Ahí estaba su cara, esos labios que tantas veces, y tan pocas al mismo tiempo,
había besado bebiendo la vida de ellos y que ahora rozaba con mimo al llegar y
al marcharse. Ahí estaba ese cuerpo que mantenía vivo un corazón fuerte para un
cerebro que los médicos decían que ya no percibía ni entendía. Ahí su mirada
perdida. Ahí ella sin ser ella haciendo que él casi no fuese.
Cerró la puerta del frigorífico.
Cada vez le pasaba más eso de quedarse ensimismado, perdido en sus pensamientos
o en sus recuerdos dejando a medio hacer otras cosas. Salió de la cocina con la
cabeza levantada para ver las acuarelas. En algún momento tendré que limpiar
los cristales de los cuadros, se ven los colores apagados, pensó. Pasó delante
de ellos despacio, acariciándolos con las yemas de los dedos, recordando de
nuevo cuando los colgaron, cuando ella se los enseñó por primera vez mientras
le contaba como los había pintado…Tanta vida sólo en su memoria… Llegó al salón
y se sentó en el sofá. Se quedó mirando por la ventana sin ver los transeúntes
ni los coches que pasaban por la calle. Veía una tarde de verano en la que ni
el calor ni el ruido de la calle habían impedido que le hiciera el amor. Eso sí,
sin prisas para no sudar demasiado… El sonido de las campanadas del reloj le
sacó del ensimismamiento en el que, de nuevo, se había perdido, como otras
veces… como muchas veces le pasaba últimamente… Quizá la vida al final no fuera
más que eso, vivir y grabar para vivir y recordar…

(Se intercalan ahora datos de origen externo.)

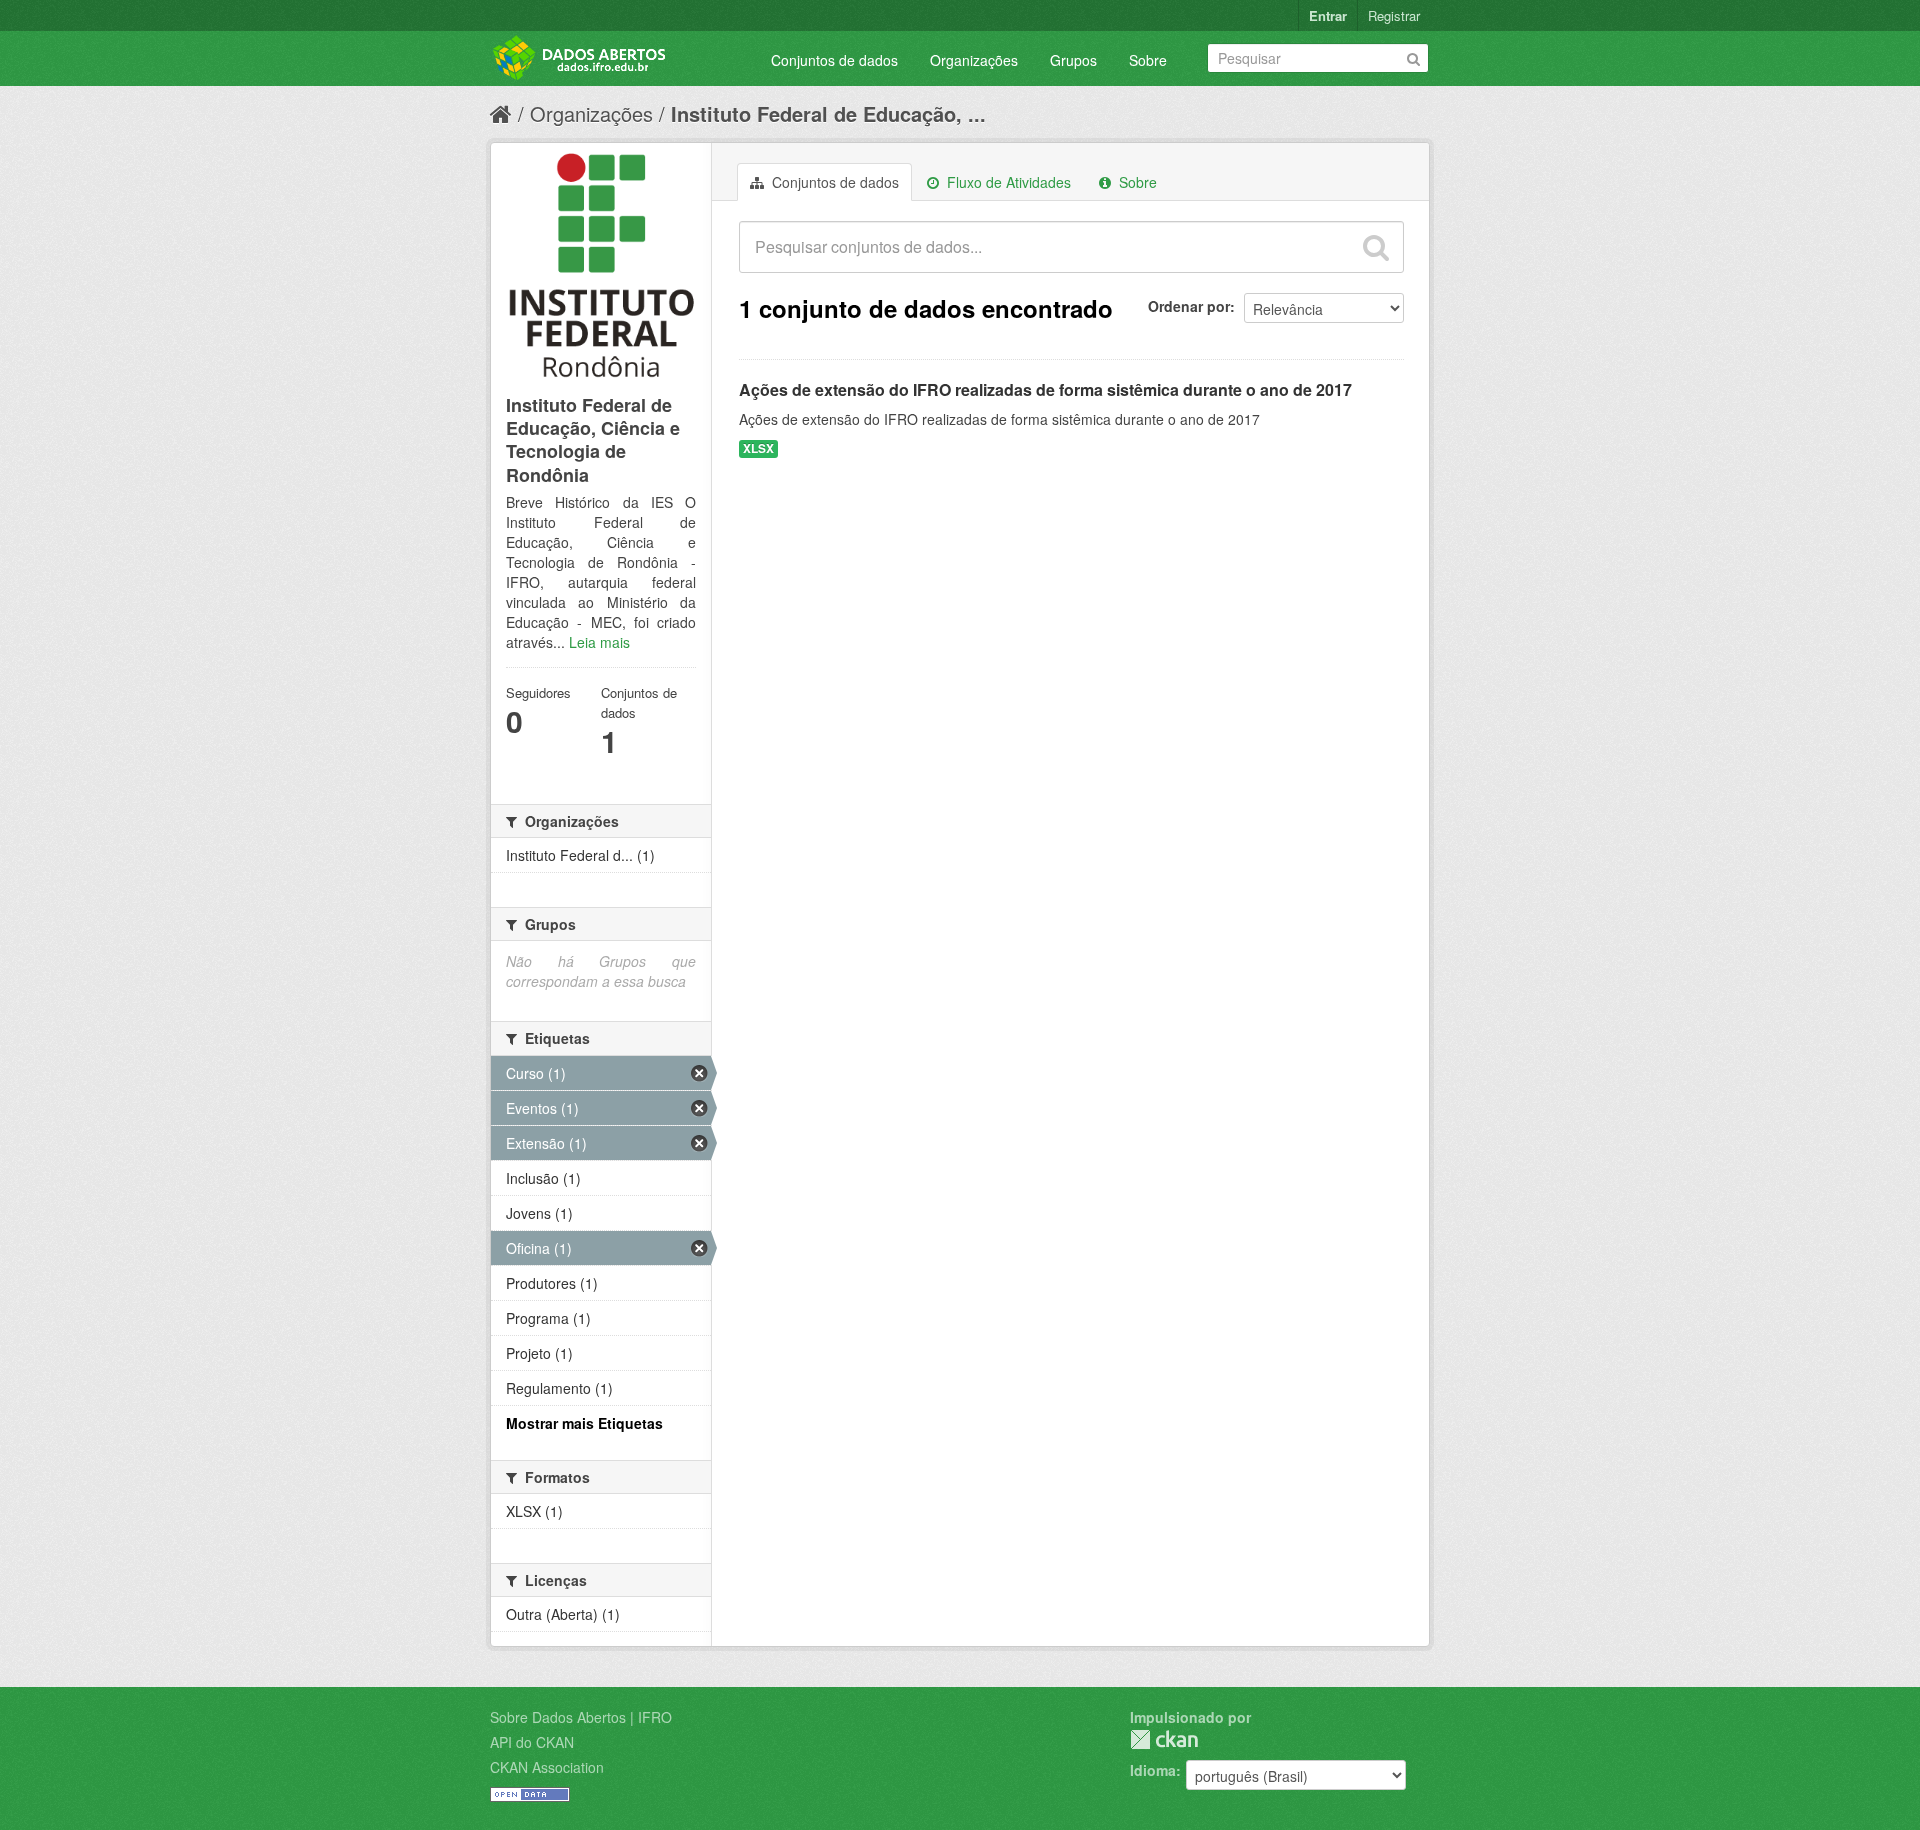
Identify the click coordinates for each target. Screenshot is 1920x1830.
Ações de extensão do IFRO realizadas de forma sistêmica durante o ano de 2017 (1045, 389)
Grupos (1073, 60)
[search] (1376, 247)
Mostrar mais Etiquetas (584, 1423)
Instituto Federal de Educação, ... (828, 113)
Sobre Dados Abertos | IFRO (581, 1717)
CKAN (1164, 1739)
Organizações (974, 60)
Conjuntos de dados (834, 60)
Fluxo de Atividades (1007, 182)
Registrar (1394, 15)
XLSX (758, 448)
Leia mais (599, 642)
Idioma (1153, 1770)
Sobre (1148, 60)
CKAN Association (547, 1767)
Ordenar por (1189, 306)
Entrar (1328, 15)
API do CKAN (532, 1742)
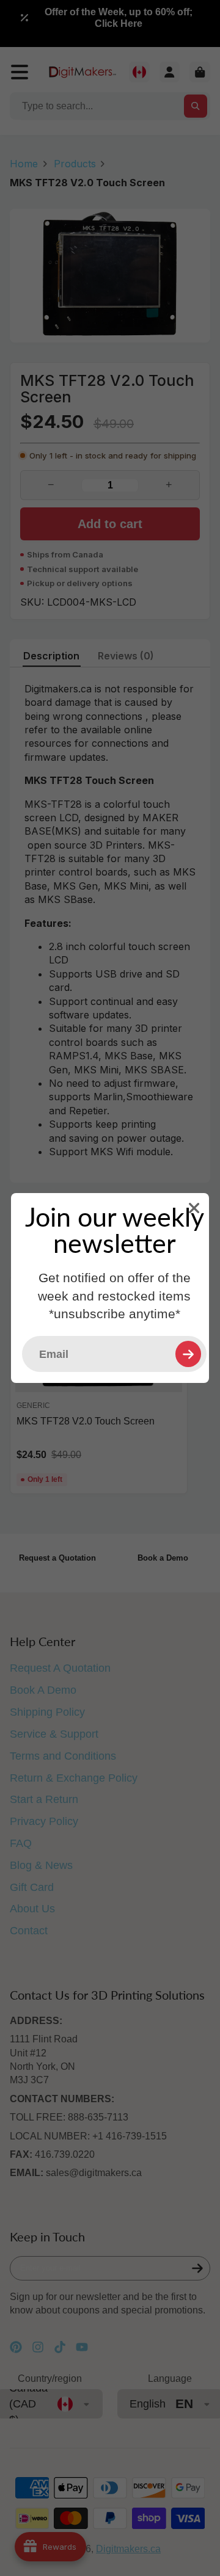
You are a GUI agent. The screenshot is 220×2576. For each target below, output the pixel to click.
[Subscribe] (188, 1353)
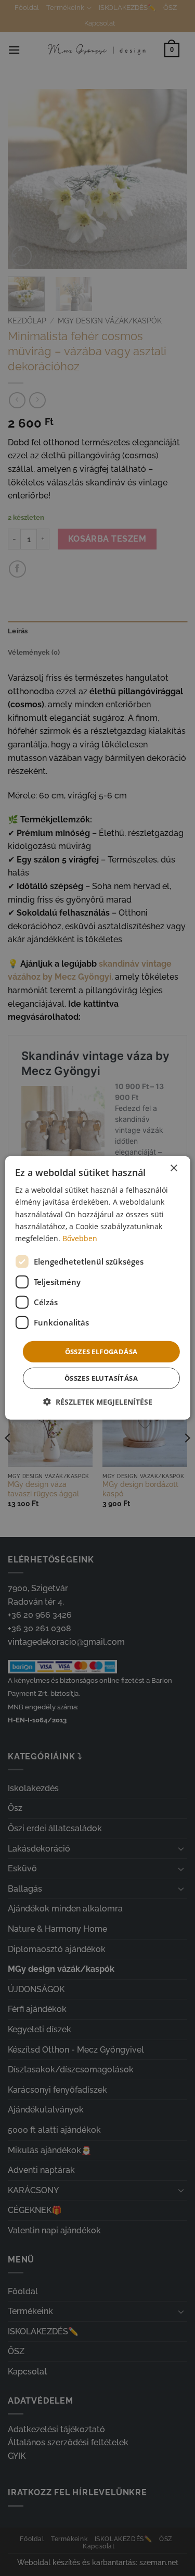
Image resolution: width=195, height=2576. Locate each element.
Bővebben (79, 1238)
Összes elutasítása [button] (101, 1378)
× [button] (173, 1168)
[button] (97, 1402)
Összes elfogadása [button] (101, 1351)
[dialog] (97, 1288)
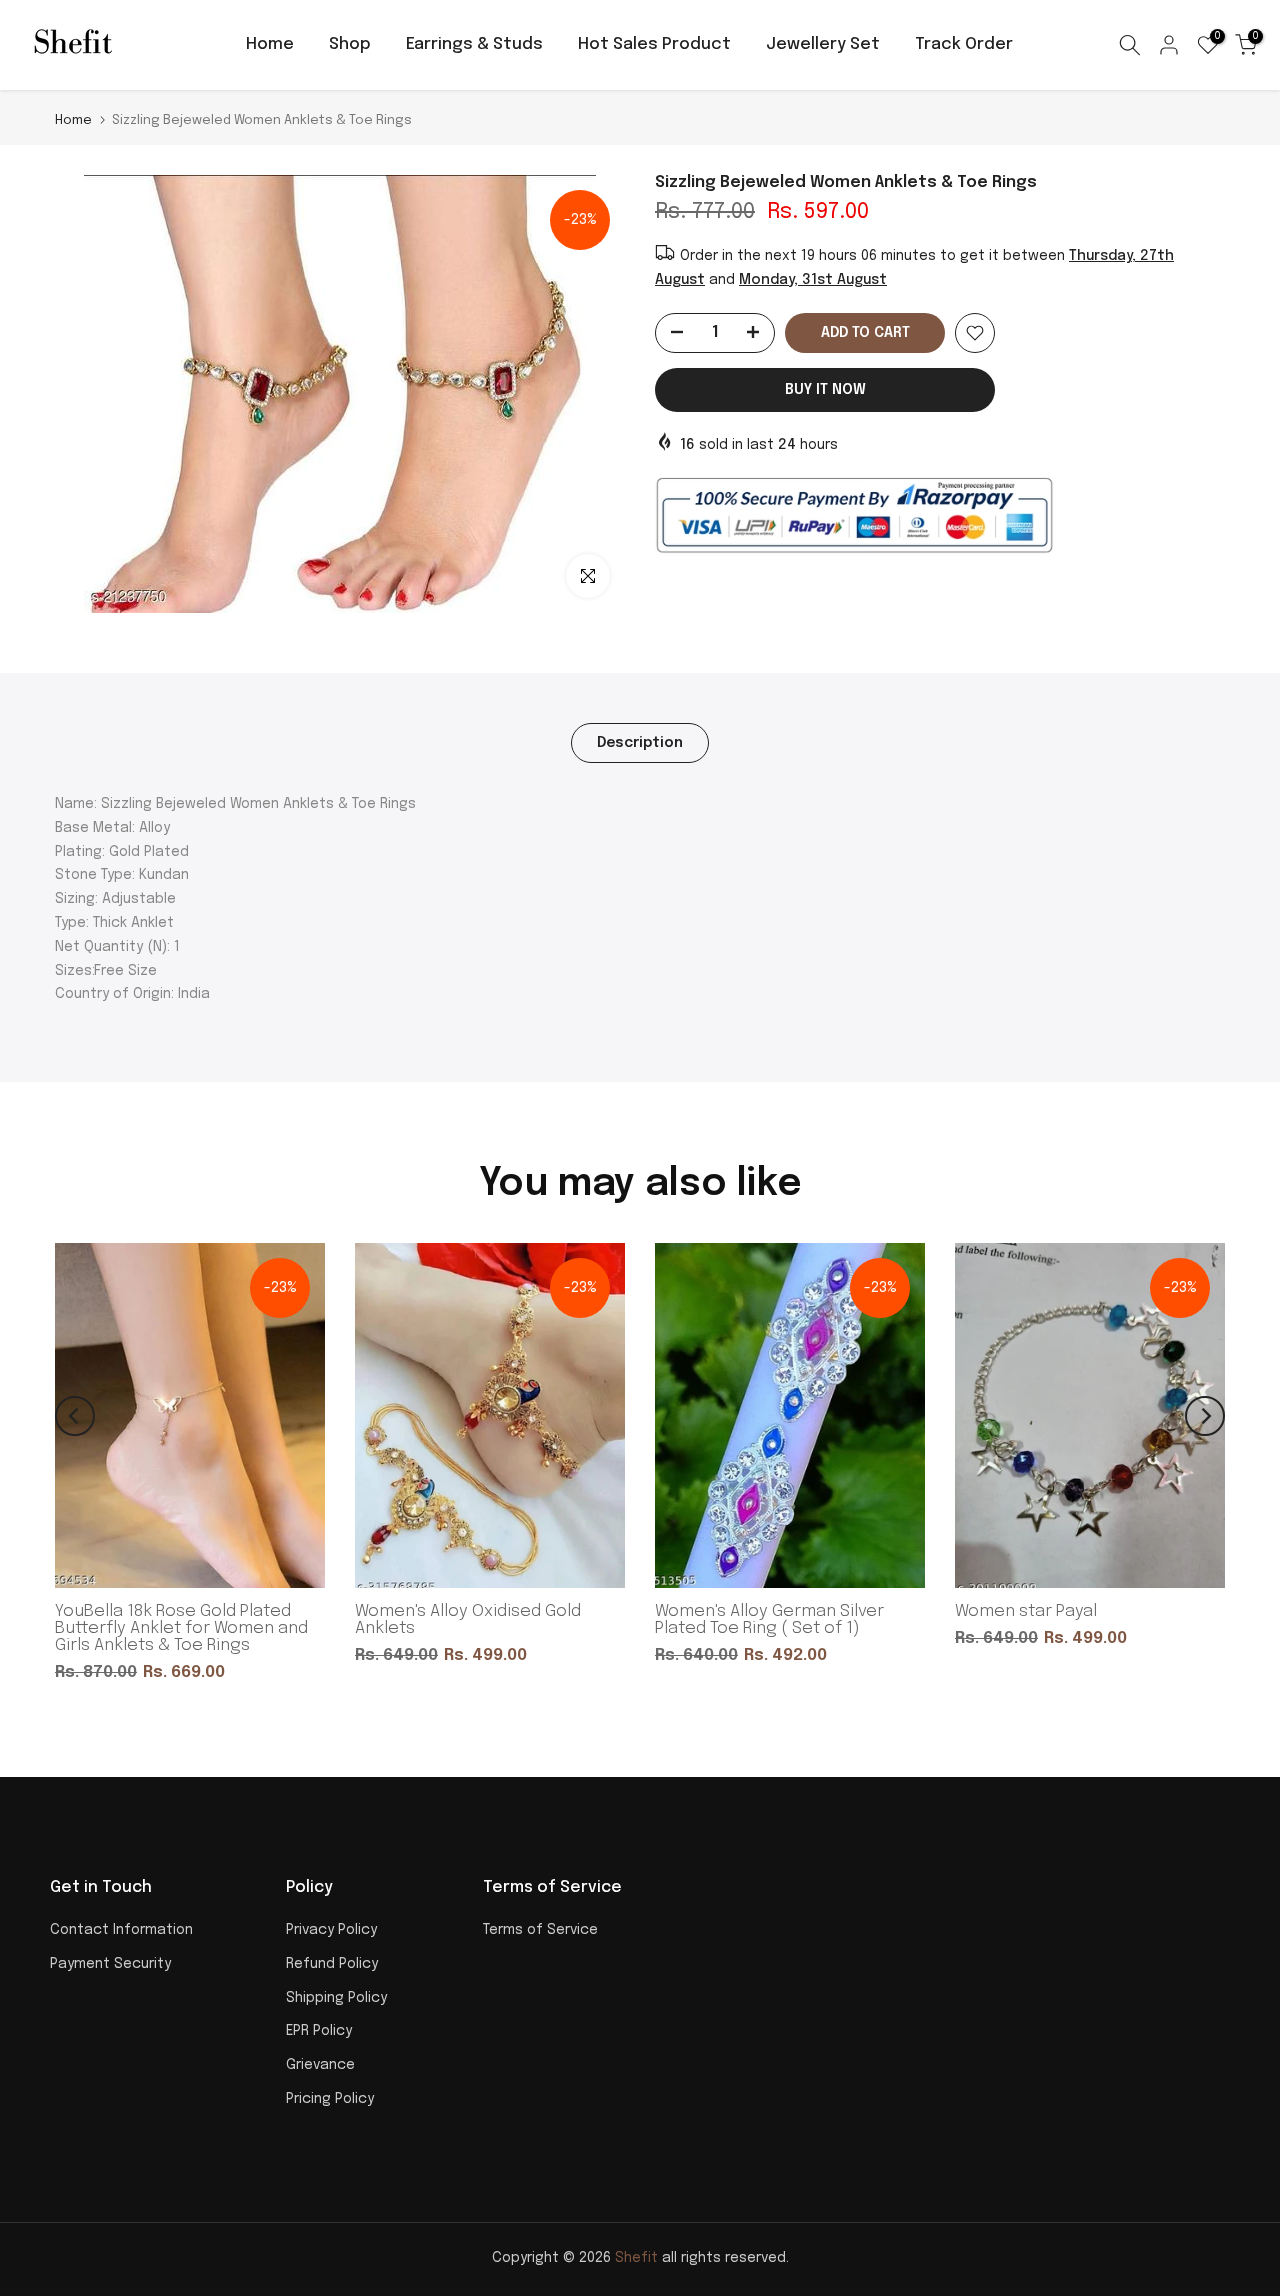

Le sobresaltó el timbre del
teléfono, ¿quién podría ser a esas horas? Solo podía ser de la residencia…
Ella estaba mal. Le habían dicho
que entendían que él, con su edad y la hora que era, no se desplazase hasta
allí, pero que como siempre insistía en que le llamasen si pasaba algo… por eso
habían llamado. Les dijo que llamaría un taxi e iría para allá, que lo supieran
en recepción para abrirle la puerta.
Cuando llegó a la residencia le
estaban esperando. Le acompañaron a la habitación que tenían al lado de la
enfermería. Ella estaba en una cama con una vía en su brazo derecho, la
mascarilla de oxígeno y otras máquinas a su alrededor.
Se sentó en la cama a su lado, le
quitó la mascarilla, le dio un beso en los labios, más allá del mimo, y empezó
a hablar recordándole el día que se habían conocido en la playa.
El enfermero apagó los equipos
médicos que tenía conectados y dejó de respirar regalándole su última sonrisa.
Diez minutos después dejó de
hablar con ella, volvió a besar sus labios, se levantó, le dijo hasta luego y
salió de la habitación. Firmó todo lo que le pusieron delante sin enterarse de
nada de lo que le decían. Le avisaron que el taxi que le habían pedido estaba
en la puerta, salió, subió al taxi y se fue a casa.
Se sorprendió, perdido como
estaba, charlando en silencio con ella, cuando el taxista le dijo que habían
llegado. Pagó y le dio una buena propina. El taxista se interesó por si
encontraba mal o bien o necesitaba algo, le dijo que no y le dio las gracias
mientras salía del taxi.
Subió a casa, entró, se sentó y,
de forma mecánica, comió algo de queso y bebió la cerveza que había dejado en
la mesa.
Se apoyó en el respaldo del sofá.
Había cumplido con la palabra que
le había dado, y con lo que su corazón sentía, estar a su lado hasta el último
momento. No era necesario seguir moviendo sus huesos cansados. Al final se
quedan en el frigorífico los tres yogures, pensó.